PND33 A Cost-Effectiveness Analysis of Fenfluramine for the Treatment of Seizures for Patients with Dravet Syndrome (DS) in the UK Setting

Abstract

DS is a rare, genetic epileptic encephalopathy presenting in early childhood, characterised by frequent, severe and pharmaco-resistant seizures; associated with developmental and cognitive impairment, premature death and poor patient and carer quality of life (QoL). As DS is highly heterogeneous, a novel patient-level simulation model was developed to evaluate the cost-effectiveness of fenfluramine - a newly licensed ‘add-on therapy’ for the treatment of DS, in the UK setting. Patient-level data from the placebo arm of fenfluramine registration studies were used to model the number of convulsive seizures and convulsive seizure-free days per 28-day cycle in a DS population generalisable to the UK. Utility values were mapped from patient and carer QoL data from the trials. Carer utility values were included in line with the NICE reference case. Natural and DS-specific mortality rates were derived from literature and UK healthcare resource use data from a DS-specific pathway study. The primary base case analysis compared standard of care (SoC) with either add-on fenfluramine or NICE-recommended cannabidiol (with clobazam), over a lifetime horizon.
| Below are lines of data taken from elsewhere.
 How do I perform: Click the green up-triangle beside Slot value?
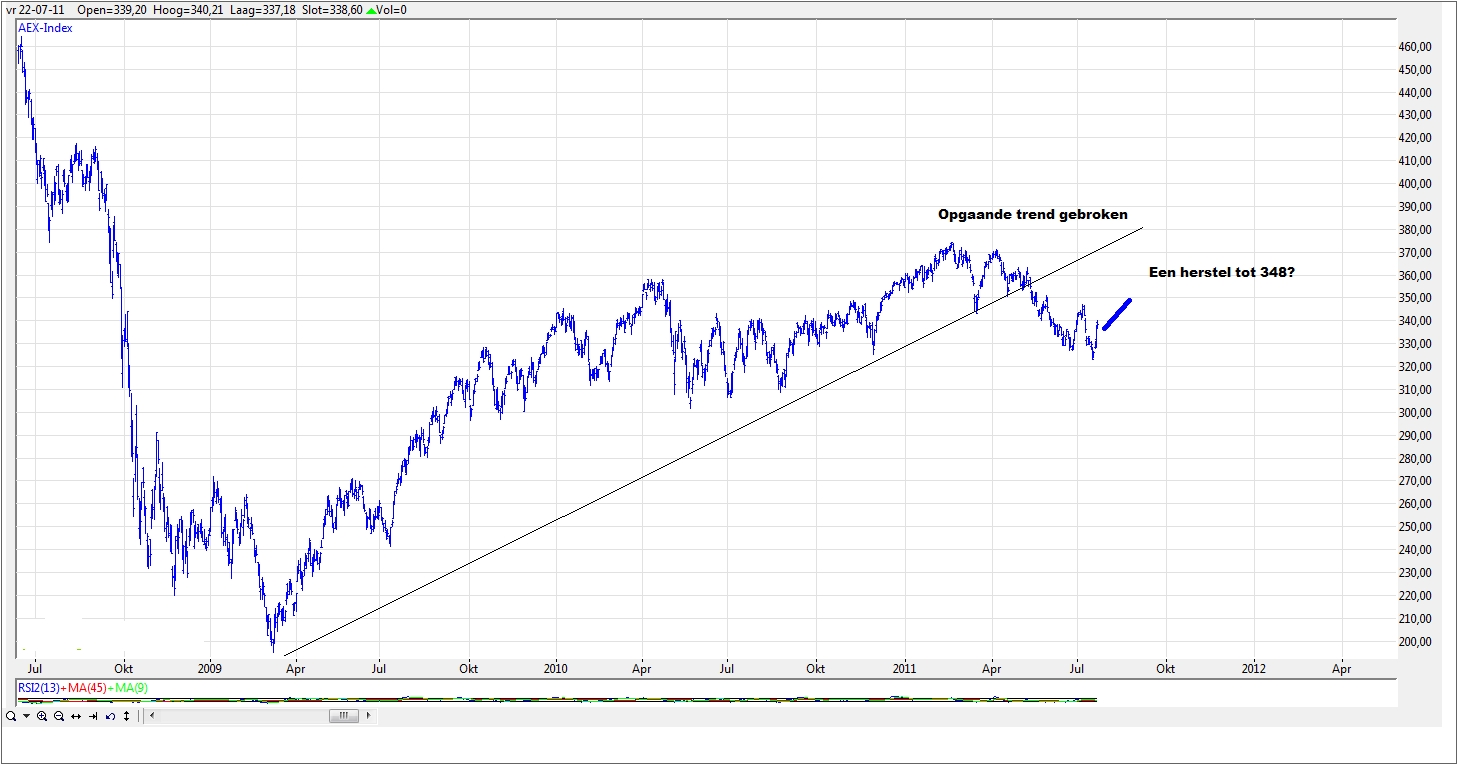point(372,10)
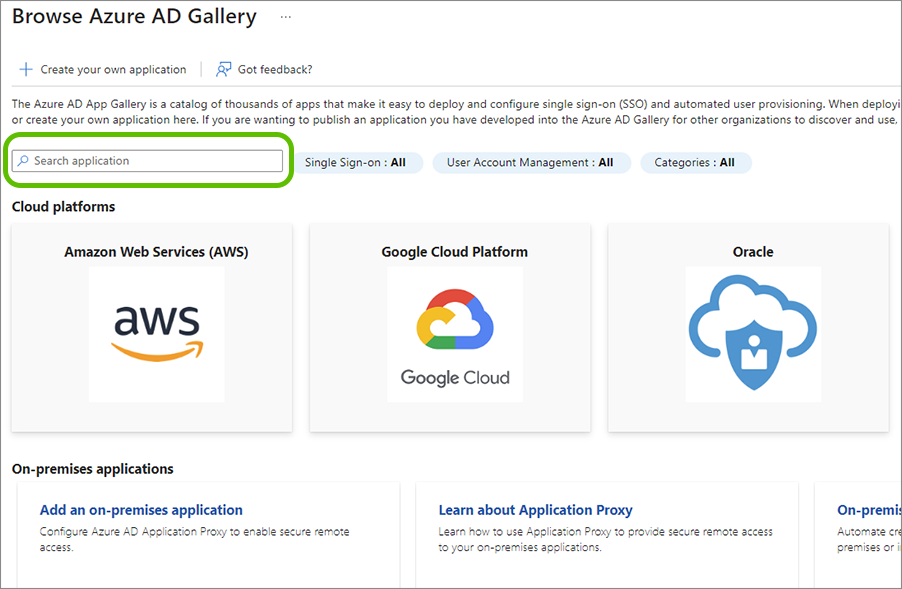Click the plus icon for Create your own application
This screenshot has width=902, height=589.
[26, 70]
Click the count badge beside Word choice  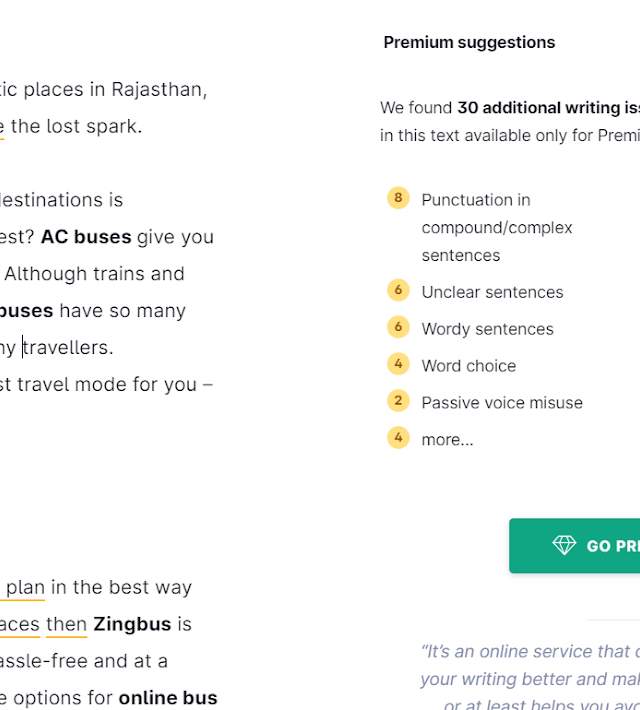[398, 364]
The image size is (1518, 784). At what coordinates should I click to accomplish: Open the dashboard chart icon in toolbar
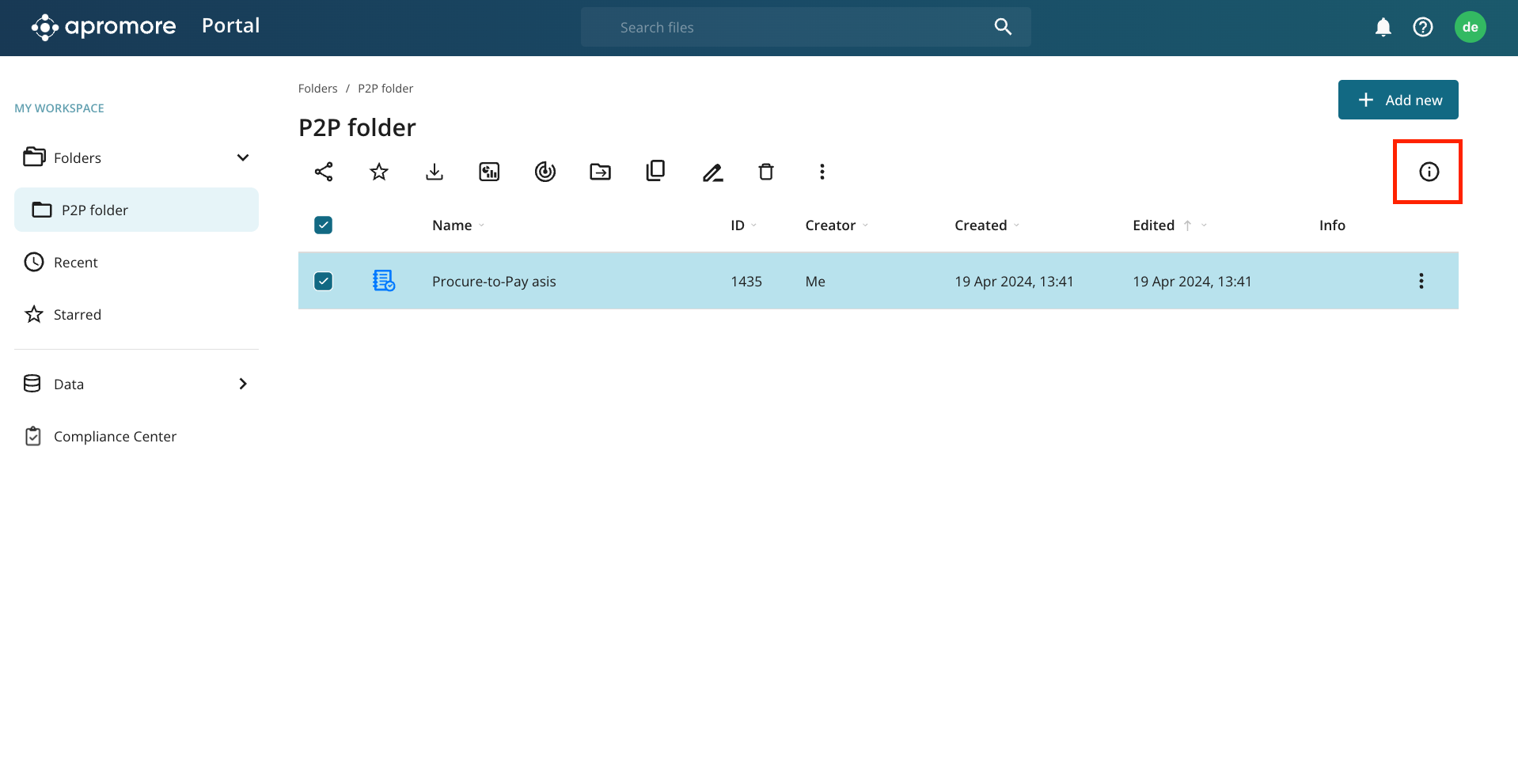click(489, 172)
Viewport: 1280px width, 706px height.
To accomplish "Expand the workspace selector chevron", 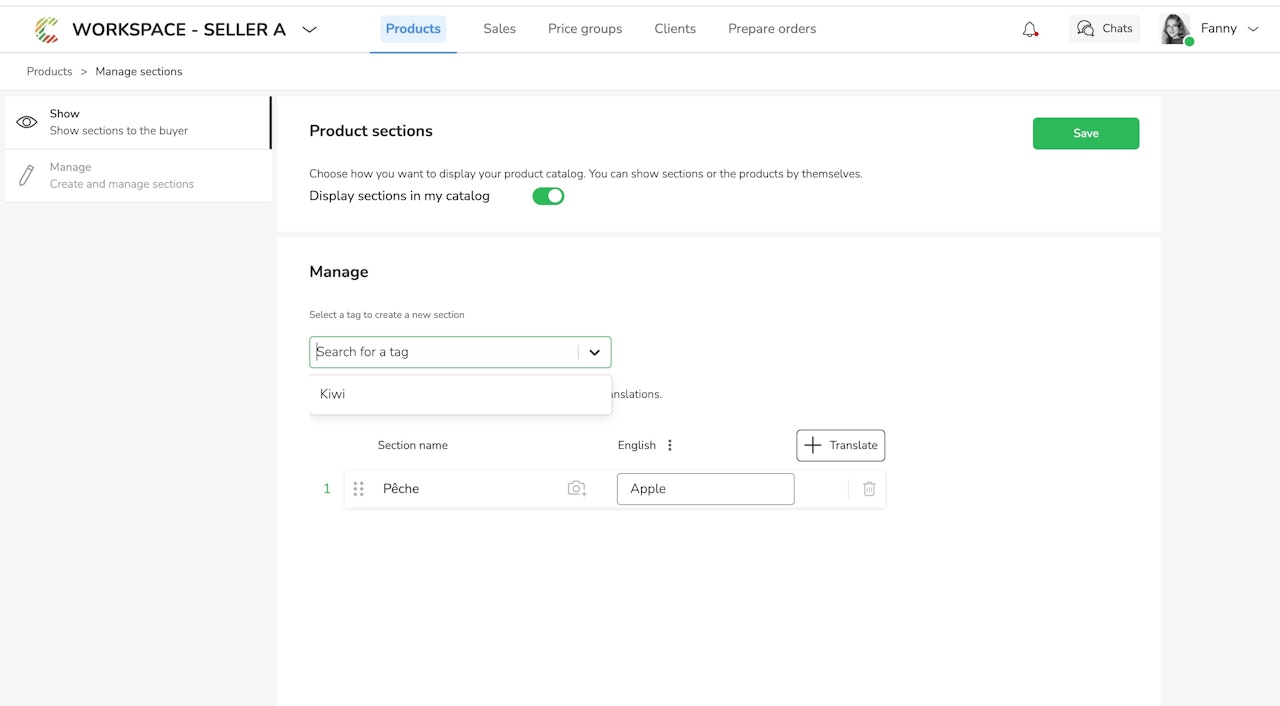I will 309,30.
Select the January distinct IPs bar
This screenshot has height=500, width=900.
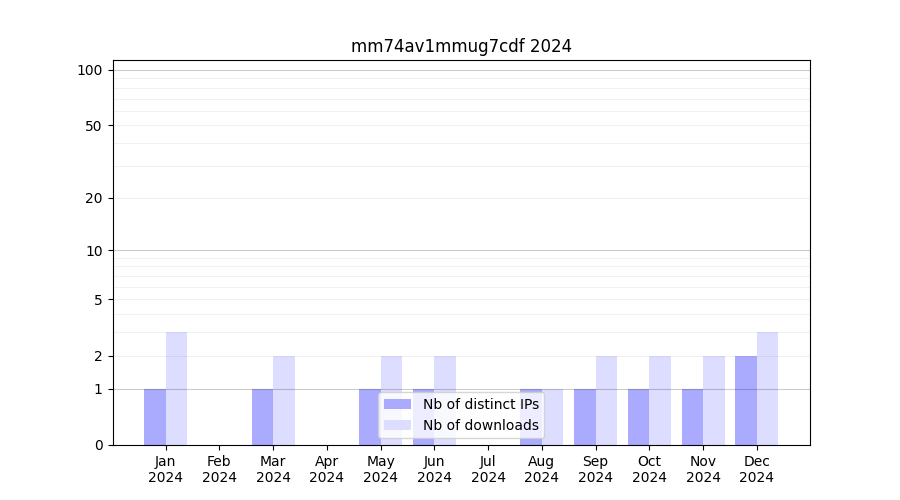click(x=155, y=417)
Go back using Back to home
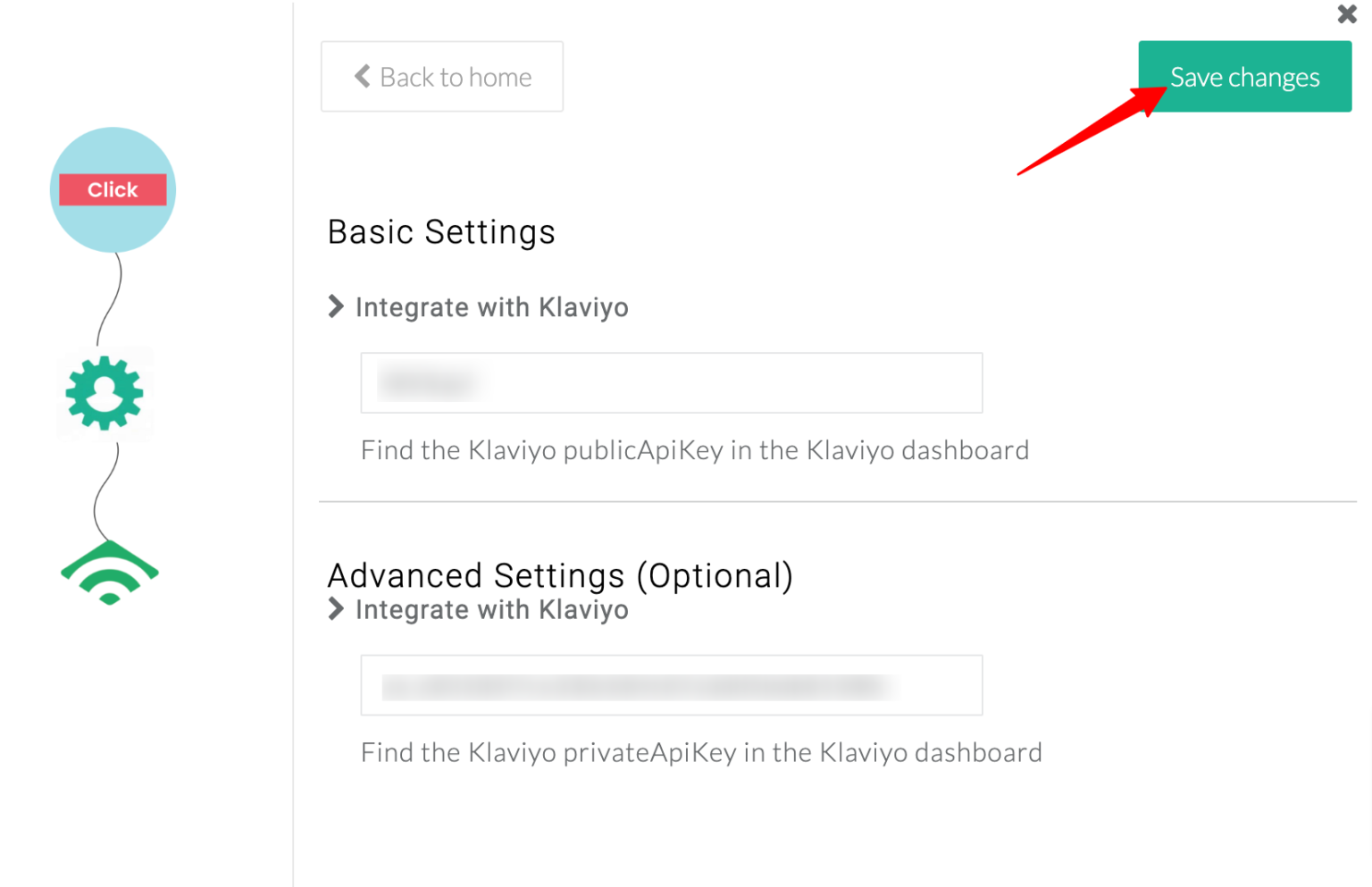 point(441,77)
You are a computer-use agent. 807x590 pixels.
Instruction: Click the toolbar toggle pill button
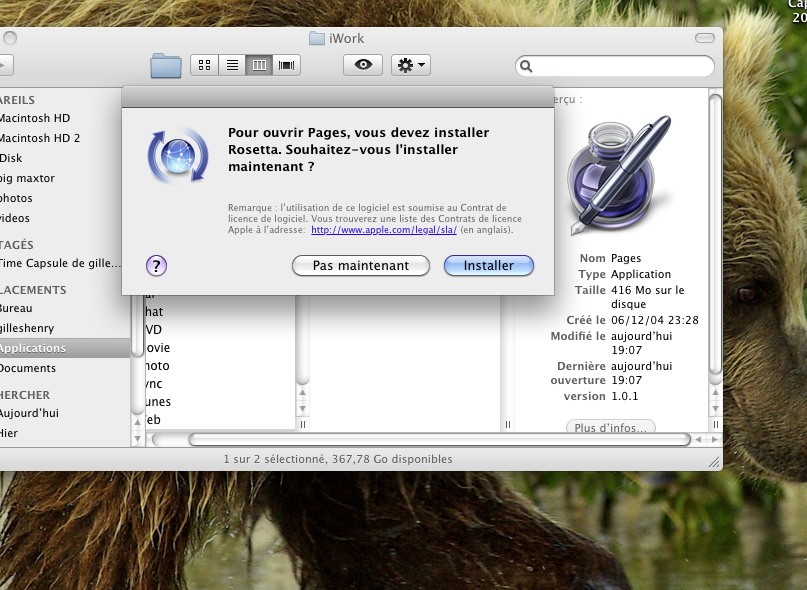(x=706, y=38)
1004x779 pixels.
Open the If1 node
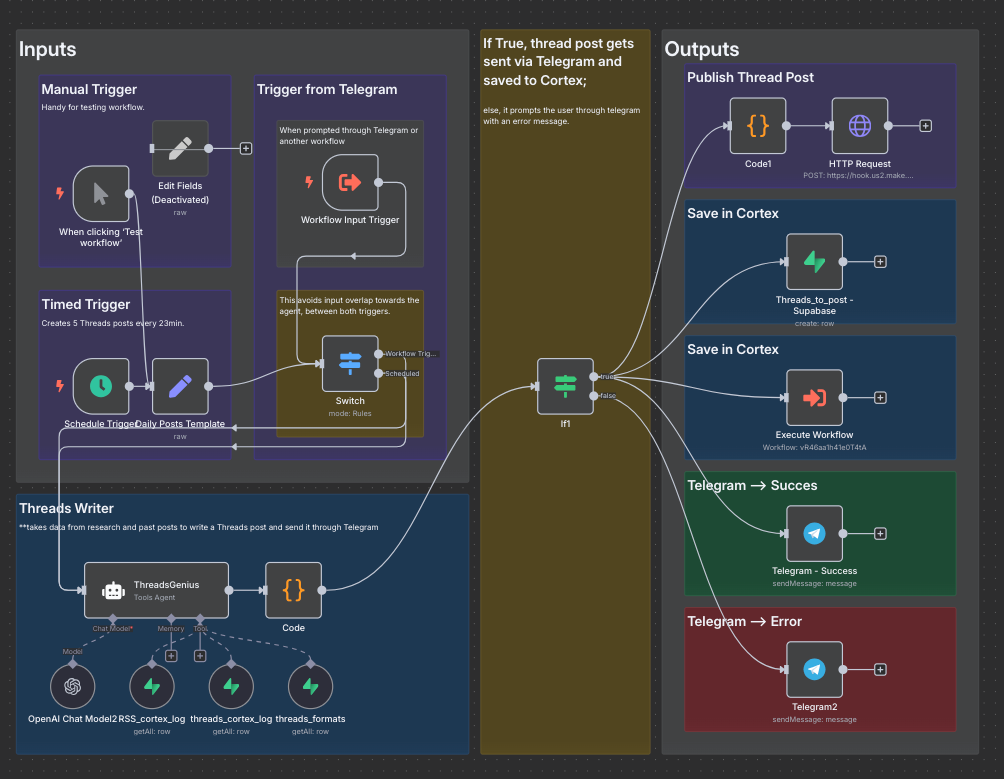[566, 386]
A robust indirect treatment comparison provided relative treatment effects for SoC, fenfluramine and cannabidiol. The estimated ICER of fenfluramine at the proposed NHS price compared with cannabidiol (list price) is £31,773/QALY. Deterministic and probabilistic sensitivity analyses demonstrated the base case analysis results are robust to parameter uncertainty. Scenario analyses indicate the most influential assumptions are the inclusion of utility values for carers, and doses assumed for cannabidiol. At plausible maximum doses of cannabidiol, fenfluramine dominates cannabidiol. In fully incremental analyses, fenfluramine had a lower ICER vs SoC than did cannabidiol, i.e. fenfluramine extendedly dominated cannabidiol. This novel patient-level simulation model, which appropriately characterises the population heterogeneity in DS, demonstrates fenfluramine provides a clinically and cost-effective alternative to existing ‘add-on therapy’ options for this rare, life-threatening syndrome.